** BEGIN Given information **

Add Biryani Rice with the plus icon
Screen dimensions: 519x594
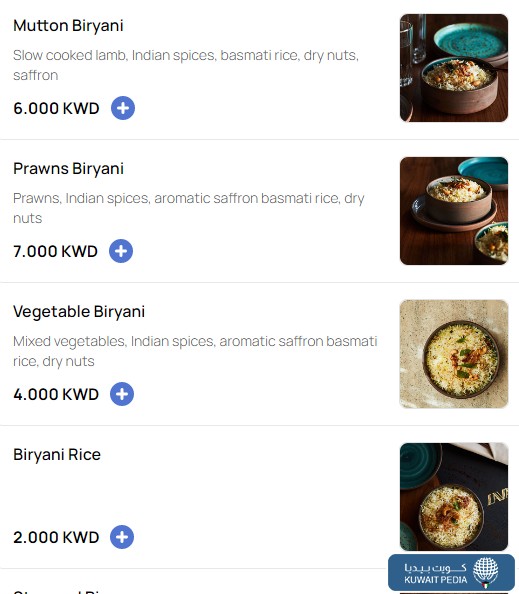click(x=122, y=537)
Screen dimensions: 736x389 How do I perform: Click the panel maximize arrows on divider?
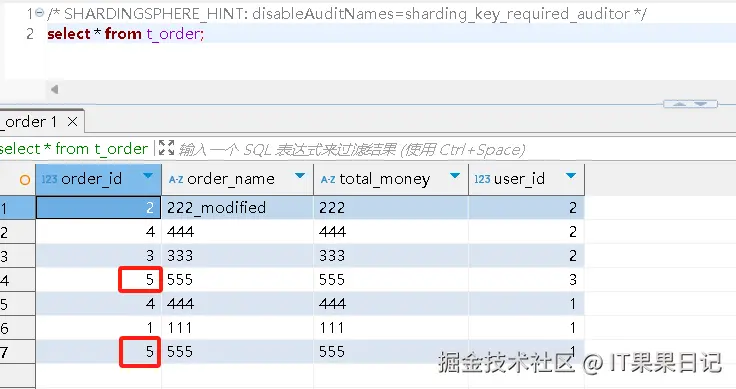(690, 104)
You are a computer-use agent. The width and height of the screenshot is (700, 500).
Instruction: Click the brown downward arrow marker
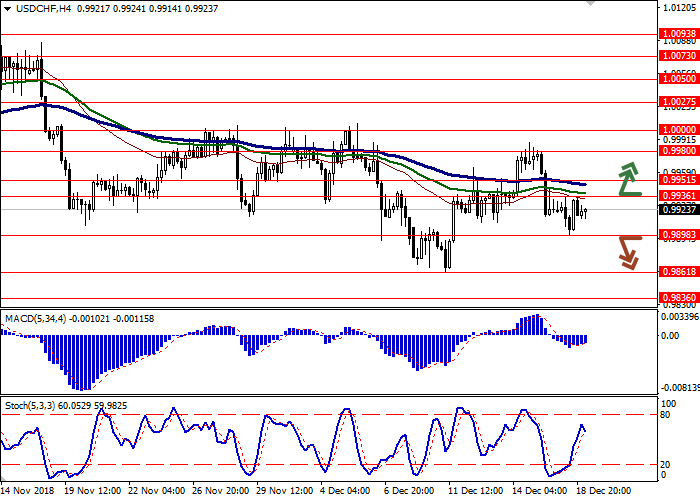click(x=628, y=252)
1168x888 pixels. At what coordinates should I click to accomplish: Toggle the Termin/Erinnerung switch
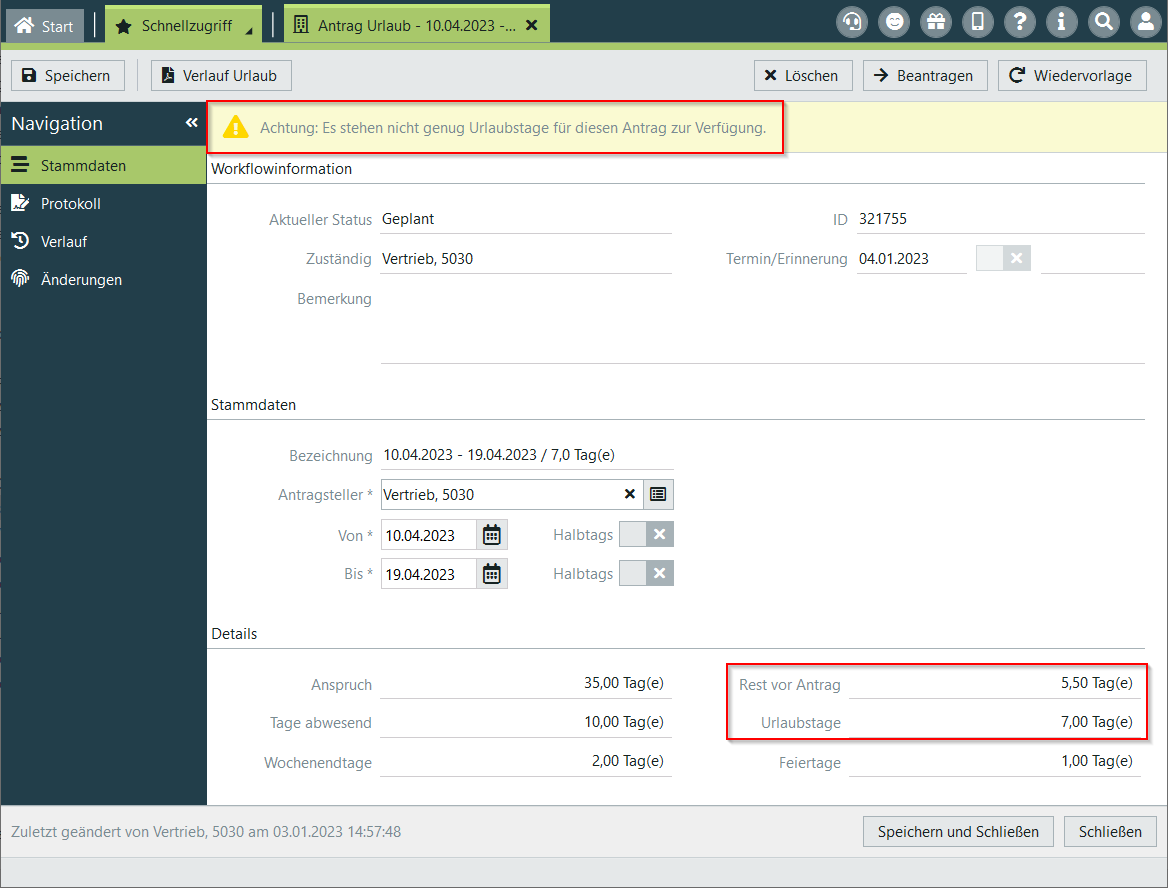point(1003,259)
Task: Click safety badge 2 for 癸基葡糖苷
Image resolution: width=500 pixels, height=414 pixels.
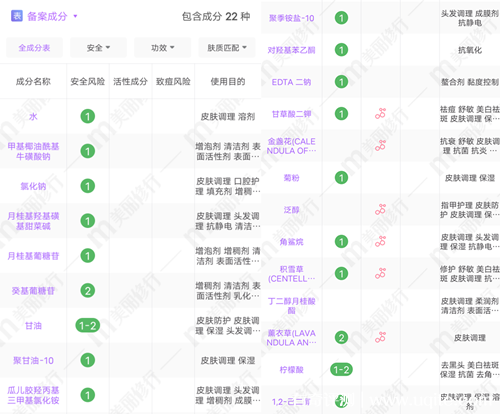Action: 88,291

** END Given information **

◆ Your goal:
Can you rewrite all of the entries above with "Screen dimensions" renamed to "Display size", leave everything else unchanged, and omit the pictures?

◆ Task answer:
Add Biryani Rice with the plus icon
Display size: 519x594
click(x=122, y=537)
Display size: 736x389 How do I perform: Click the panel maximize arrows on divider?
(690, 104)
You are a computer-use agent. The width and height of the screenshot is (700, 500).
Instruction: Click the brown downward arrow marker
click(x=628, y=252)
1168x888 pixels. At what coordinates should I click to accomplish: Toggle the Termin/Erinnerung switch
point(1003,259)
Task: Click safety badge 2 for 癸基葡糖苷
Image resolution: width=500 pixels, height=414 pixels.
Action: 88,291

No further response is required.